## DIRECTIVE 1
In the California wine text, reproduce the passage starting with "California is the" and going on through "choice of terroir.", swapping "winegrowers" for "vintners".

## TEXT EXCERPT
-- Opening Marker --

California is the largest and most important wine region in the USA. It accounts for the southern two-thirds (850 miles or 1370 kilometers) of the country's west coast. (Oregon and Washington make up the rest.) The state also spans almost ten degrees of latitude. With mountains, valleys, plains and plateaux, California's topography is as complex as its climate, offering winegrowers a bewildering choice of terroir.
Californian wines only rose to global renown in the past few decades (notably after the Paris Judgment of 1976). However the state's viticultural history dates back more than 200 years. European vines were first planted here in the 18th Century, as settlers and missionaries made their way up and down the west coast. They brought with them the Mission grape – the vinifera variety also instrumental in establishing viniculture in Central and South America. Although very few Mission vines are to be found in California today, it remains a cornerstone of Californian wine.
The first half of the 20th Century brought war, Prohibition and the Great Depression to the United States. Collectively these suffocated the nation's wine industry. It wasn't until the significant social, cultural and economic developments that followed World War 2 that things began to change. In the 1970s, Californian wine industry leaders brought about renewed winemaking passion in other US states, in turn sparking the national wine renaissance. This period saw a proliferation of new, small-scale wineries throughout the country and the upscaling of longer-established operations. Momentum has continued into the 21st century.

-- Closing Marker --

## DIRECTIVE 2
Quote the rows exactly, starting with the line with "has width=1920, height=1080." and going on through the line with "filter-dropdown: (All) ▼ is". Leave the pictures out of your answer.

## INPUT
-- Opening Marker --

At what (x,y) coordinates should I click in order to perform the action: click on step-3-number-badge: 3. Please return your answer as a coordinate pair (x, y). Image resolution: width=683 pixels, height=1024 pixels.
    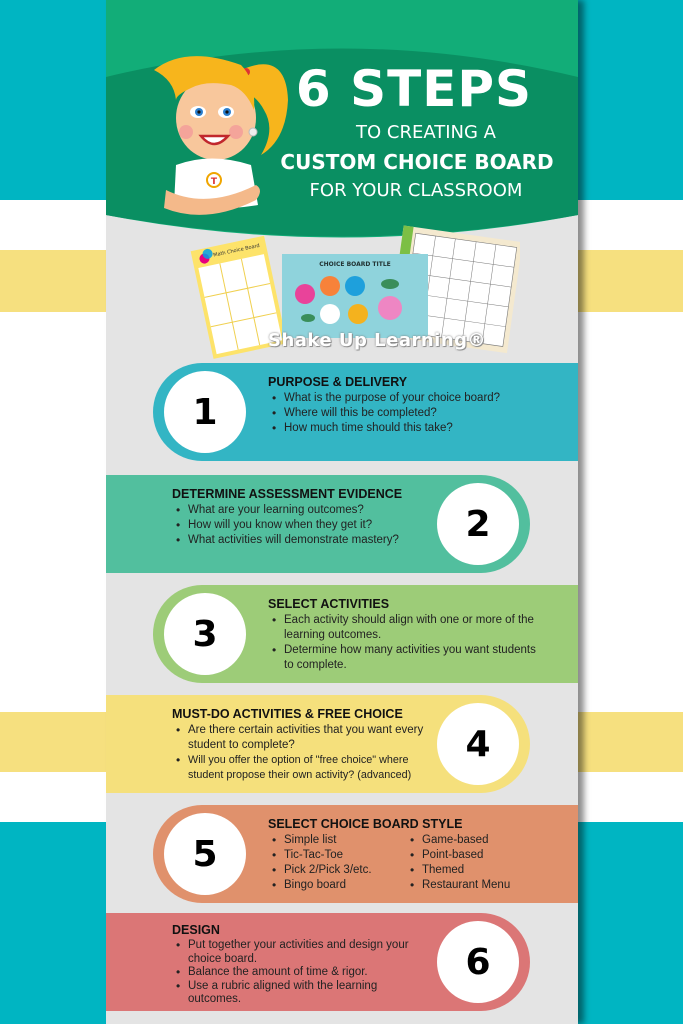
    Looking at the image, I should click on (205, 634).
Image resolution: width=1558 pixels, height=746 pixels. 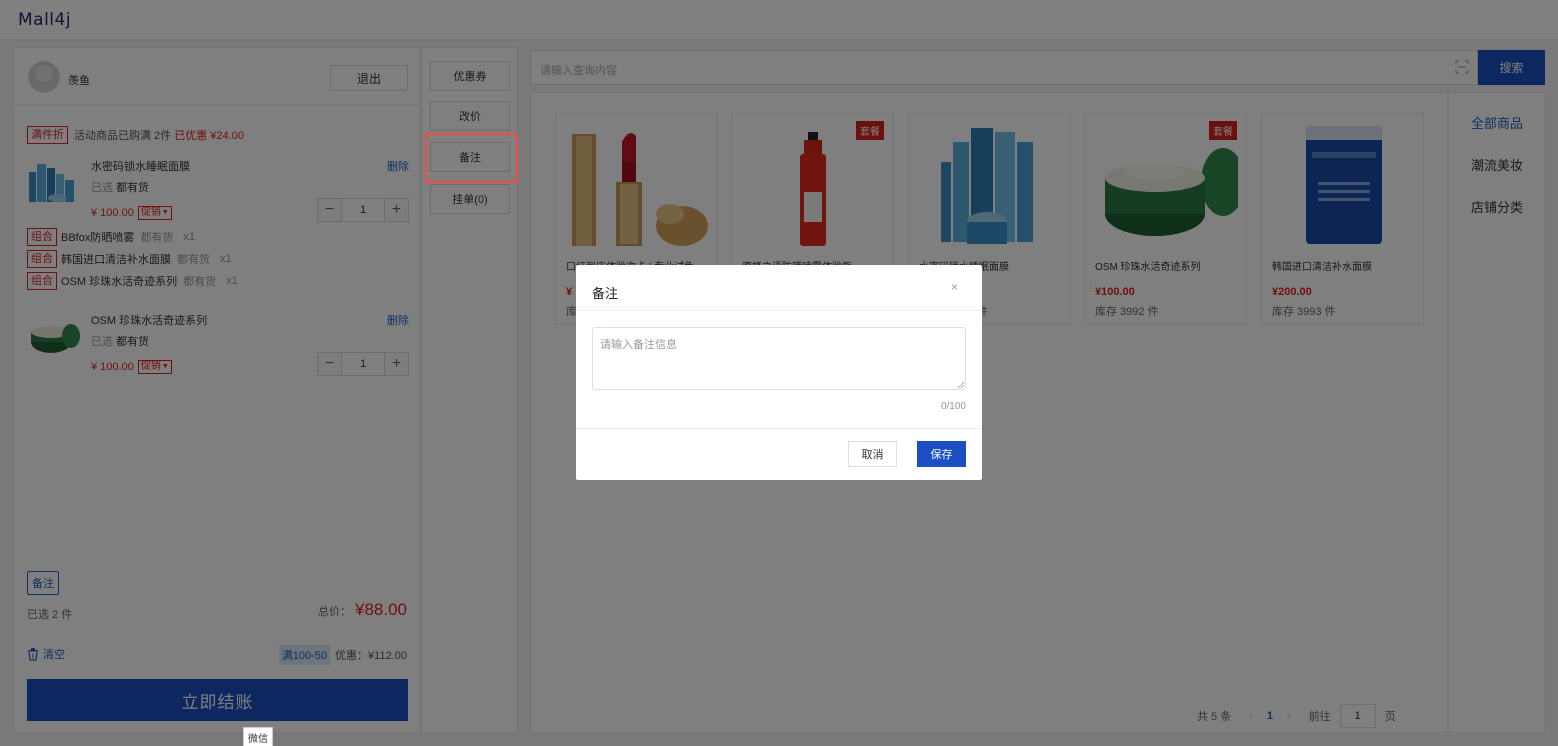 I want to click on dialog-title: 备注, so click(x=606, y=294).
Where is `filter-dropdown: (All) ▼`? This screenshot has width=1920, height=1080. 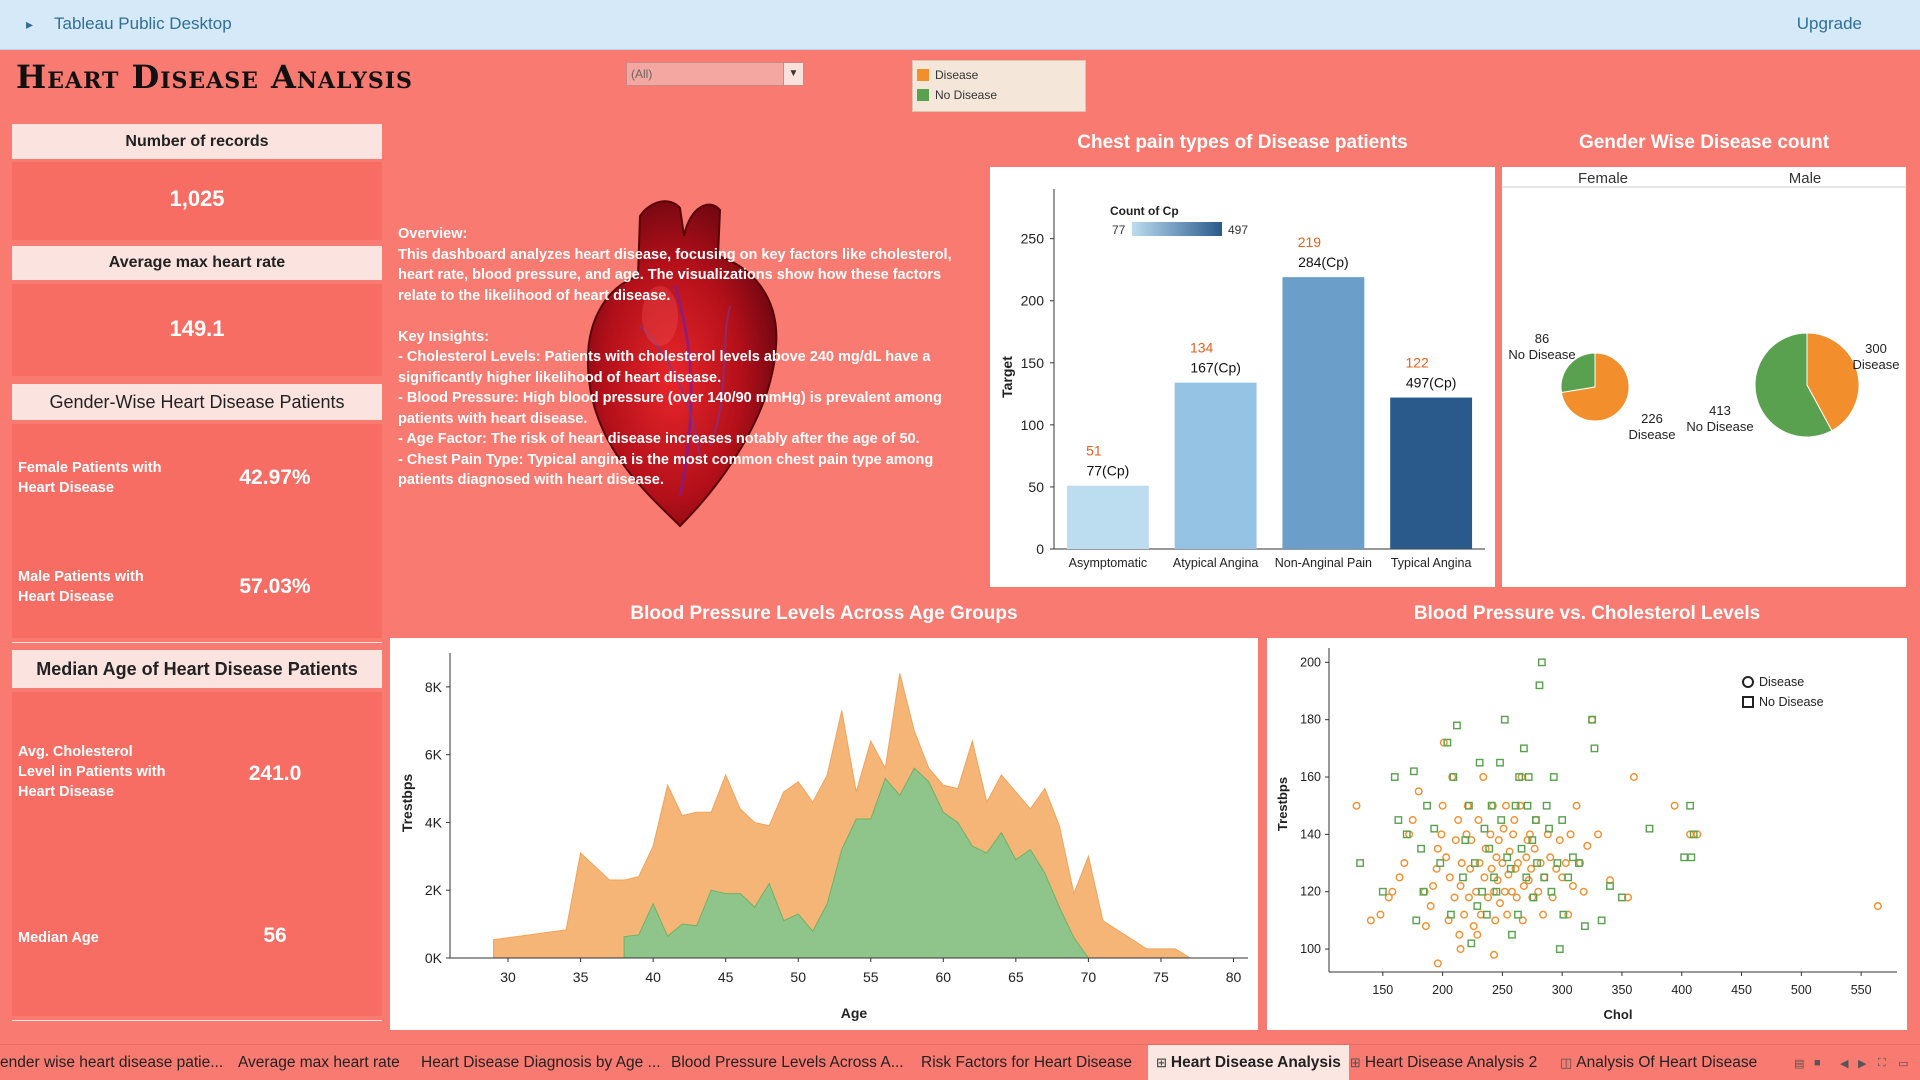
filter-dropdown: (All) ▼ is located at coordinates (715, 74).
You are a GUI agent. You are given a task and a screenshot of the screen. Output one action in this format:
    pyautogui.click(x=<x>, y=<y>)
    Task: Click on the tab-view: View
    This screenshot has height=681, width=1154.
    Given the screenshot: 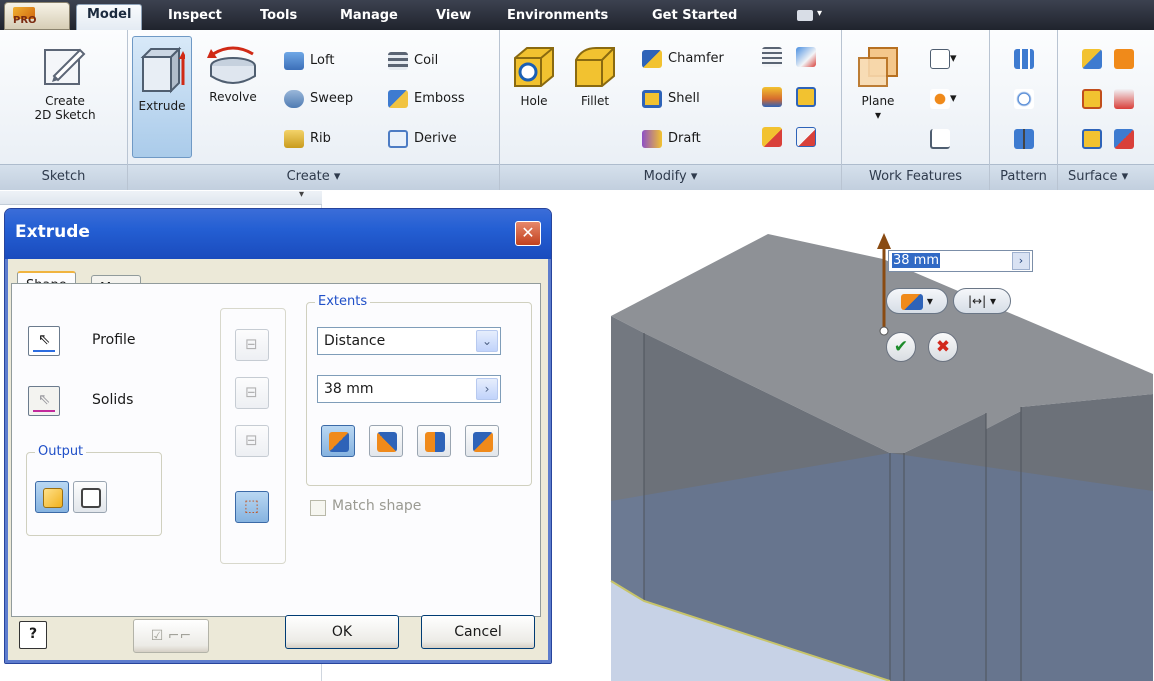 What is the action you would take?
    pyautogui.click(x=454, y=18)
    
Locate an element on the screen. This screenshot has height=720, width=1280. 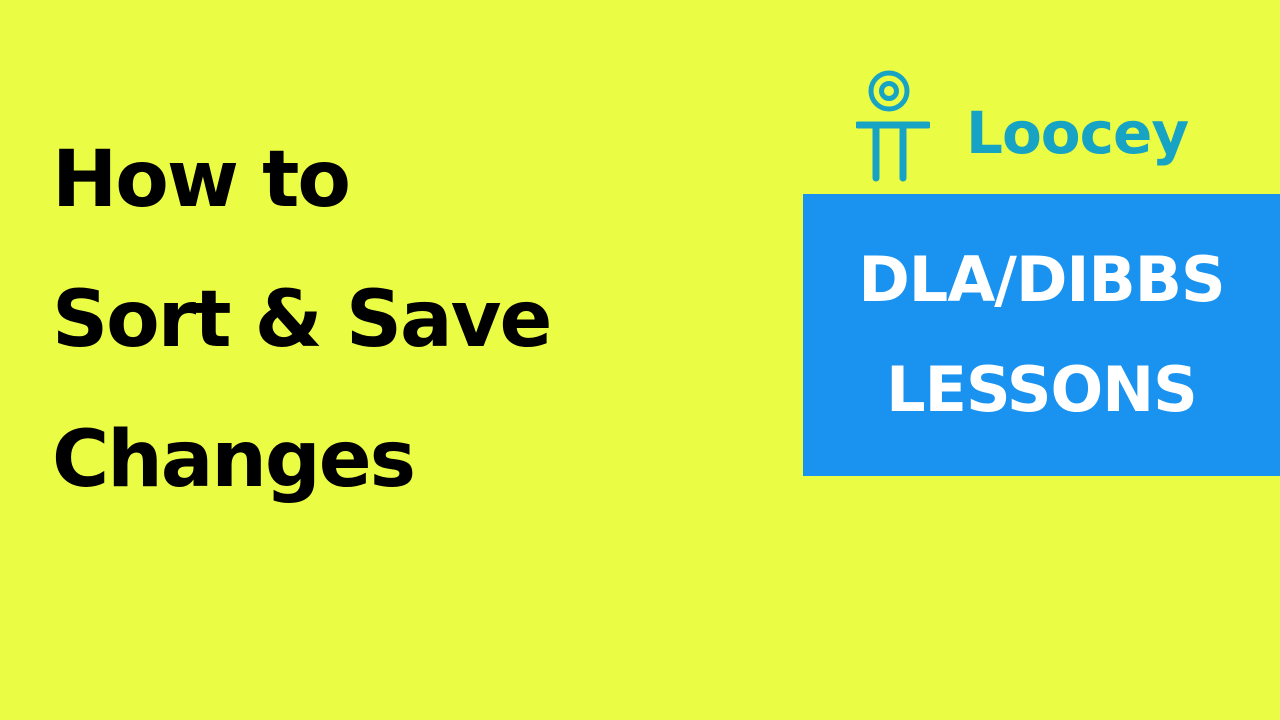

-- Closing Marker --

## EXERCISE RESPONSE 1
California is the largest and most important wine region in the USA. It accounts for the southern two-thirds (850 miles or 1370 kilometers) of the country's west coast. (Oregon and Washington make up the rest.) The state also spans almost ten degrees of latitude. With mountains, valleys, plains and plateaux, California's topography is as complex as its climate, offering vintners a bewildering choice of terroir.

## EXERCISE RESPONSE 2
Where is `filter-dropdown: (All) ▼`? This screenshot has width=1920, height=1080. 
filter-dropdown: (All) ▼ is located at coordinates (715, 74).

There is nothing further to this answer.